:: SUPPLIED PASSAGE ::
--------------------

LoRA Dataset Webui

This project aims to help with the creation and management of LoRa training datasets. Scroll down to the bottom of the page for a feature overview.

This is still in beta - please report any bugs you find Pull requests are welcome. Currently everything is just cobbled together

Roadmap:

Known issues:

No files/folders are ever deleted, leading to clutter/orphaned images
Deleting an enite folder can break the step
When an image is open and you save the dataset, it will throw an error and half of the files are left where they are.

Getting started

(optional) create a venv first:

python -m venv venv
venv\Scripts\activate

install the requirements:

pip install -r requirements.txt

start either by running start.bat or manually using:

python webserver.py

(see python webserver.py --help for launch arguments)

Access the webui on the following URL: http://127.0.0.1:8080/

If tagging/cropping/etc is too slow, try run pip install onnxruntime-gpu, but keep in mind that this will use some of your VRAM.

--------------------

:: RECORDED INFORMATION ::
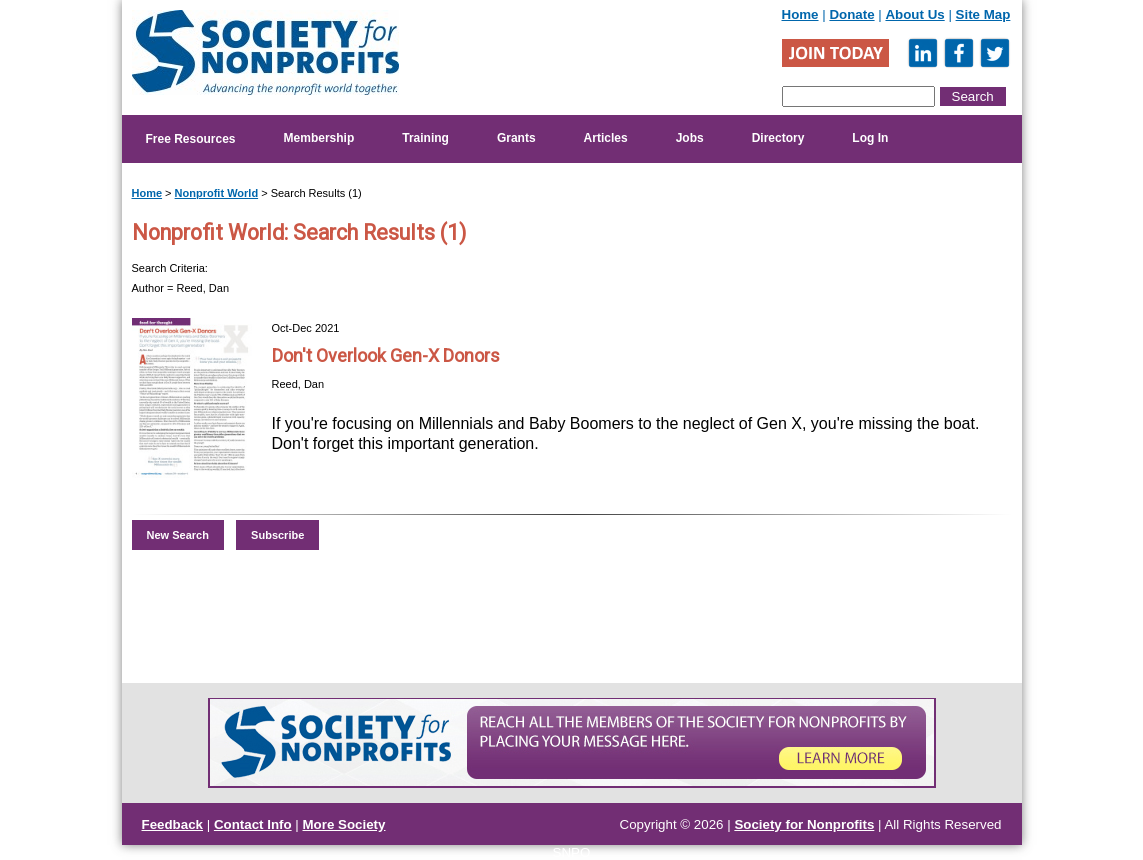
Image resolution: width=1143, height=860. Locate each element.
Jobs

--------------------

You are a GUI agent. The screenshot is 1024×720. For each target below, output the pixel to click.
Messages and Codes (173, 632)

--------------------

:: SET EXERCISE 1 ::
Please quote from the LoRA Dataset Webui page above, copying everything from "python -m venv" down to "for launch arguments)".
:: SET EXERCISE 2 ::
Turn the paragraph in the LoRA Dataset Webui page beginning "If tagging/cropping/etc is too slow" into a short bulleted list that keeps its main facts.

:: EXERCISE SOLUTION 1 ::
python -m venv venv
venv\Scripts\activate

install the requirements:

pip install -r requirements.txt

start either by running start.bat or manually using:

python webserver.py

(see python webserver.py --help for launch arguments)

:: EXERCISE SOLUTION 2 ::
- Applies when tagging, cropping, or similar steps are too slow
- Run pip install onnxruntime-gpu
- This will use some of your VRAM